But they aren't in any way central to my enjoyment of the game.
For me, I've always liked 4E because of its structure and how easy it was to expand on that structure in a balanced manner. Additionally the steady improvement in nearly every book - with Dark Sun and Psionic Power being two of my favourites (coincidentally, released right before Wizards clear decline IMO).
What's bothered me in the past is what I have seen as an over-abundance of negativity and fear-mongering
To be frank, it's because I have nothing to look forward to anymore. There is no Dark Sun this year. There is no Eberron (from the previous year). There was no "Just about everything" like in the first year (albeit in fairness that would be hard to reproduce, as the system was new and I was excited to see where it went!). I
should be endlessly excited about Threats to the Nentir vale. I mean the preview they showed absolutely 100% knocked it out of the park.
Yet I'm not and it's because I know they are going to screw epic tier again - the tier that desperately needs the most new monsters. At this point I'm sick of Wizards not communicating. If they aren't going to support epic tier, just damn well admit it already so I can cease bothering with trying to run epic tier games anymore. 20 levels of play is a long and satisfying campaign - I plan for epic now because I hope they WILL support it. If they have no intention of doing it anymore, I'm really not going to put in the huge amount of work required for it (which is a shame, because I really want to do it).
This just really annoys me, because the sudden complete removal of epic tier monster support was sudden and without warning. MV just had nothing and Threats to the Nentir Vale is doing the same thing. MM3 and Dark Sun: Creature Catalog gave me utterly no warning they had suddenly decided epic tier was unimportant. In fact MM3 seemed the opposite: Epic tier was finally getting support it needed in the form of rank and file monsters, new antagonists.
Then the change of direction came in and babies were thrown out with bathwater. Some people saw this coming a mile away and I argued with them quite a bit they were just being paranoid. I feel pretty stupid now they have been utterly vindicated and I was utterly wrong I can assure you.
To the other point you made after this: They're in a lose/lose either way. At least one way is the manly way to lose by being honest.
See, if they didn't play the class because they didn't like the options available
You have misinterpreted me: They didn't play it because the options are limited
and they aren't going to be fixed any time soon. I've bought up this point before, why play a runepriest that will never see any support and is viciously short on options, instead of that "Publish everything new for them!" cleric?
There is no reason.
But the DMG3 has to justify the existence of the DMG2 first - and a lot of people gave that book a pass because of the DM advice content, and a lot of people gripe about all of the errata and re-printing of rules...

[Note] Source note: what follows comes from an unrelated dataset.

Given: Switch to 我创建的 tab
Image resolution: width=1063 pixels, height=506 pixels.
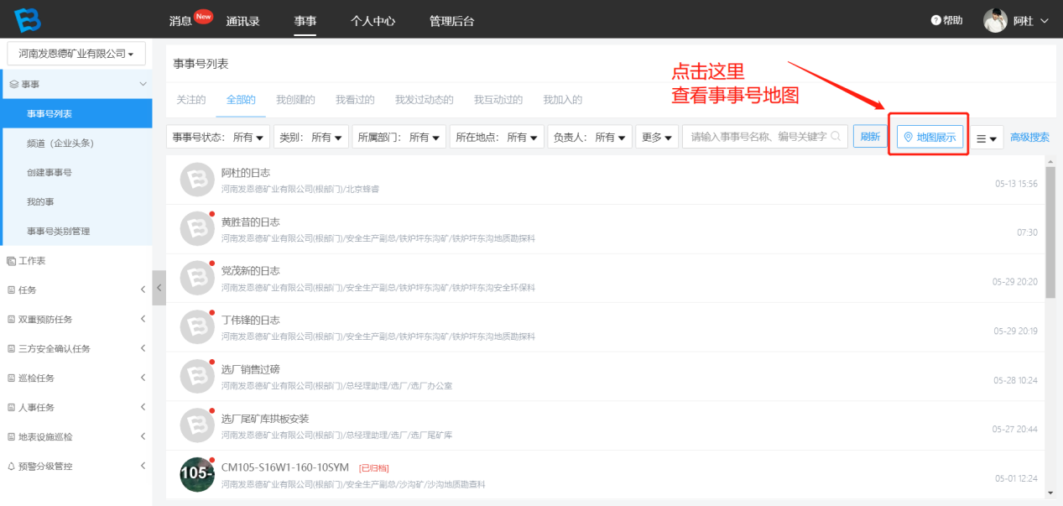Looking at the screenshot, I should click(295, 100).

I think you'll find that there is a widespread agreement for the new monster design guidelines - many of the ones they haven't collated in any errata anywhere but on personal blogs etc - in one book. Also I'm not sure if you're confusing the DMG2 with the recent DM's Kit. The DMG2 to my memory was widely praised actually, but the recent DM's kit was written off as a bunch of rubbish reprinted from the DMG/DMG2 and largely worthless. I've never read anything majorly negative about the DMG2 and so this is entirely surprising to me. I mean it's the DMG, it has a lot of DM advice in it and it's widely considered very good advice. What on earth were people expecting?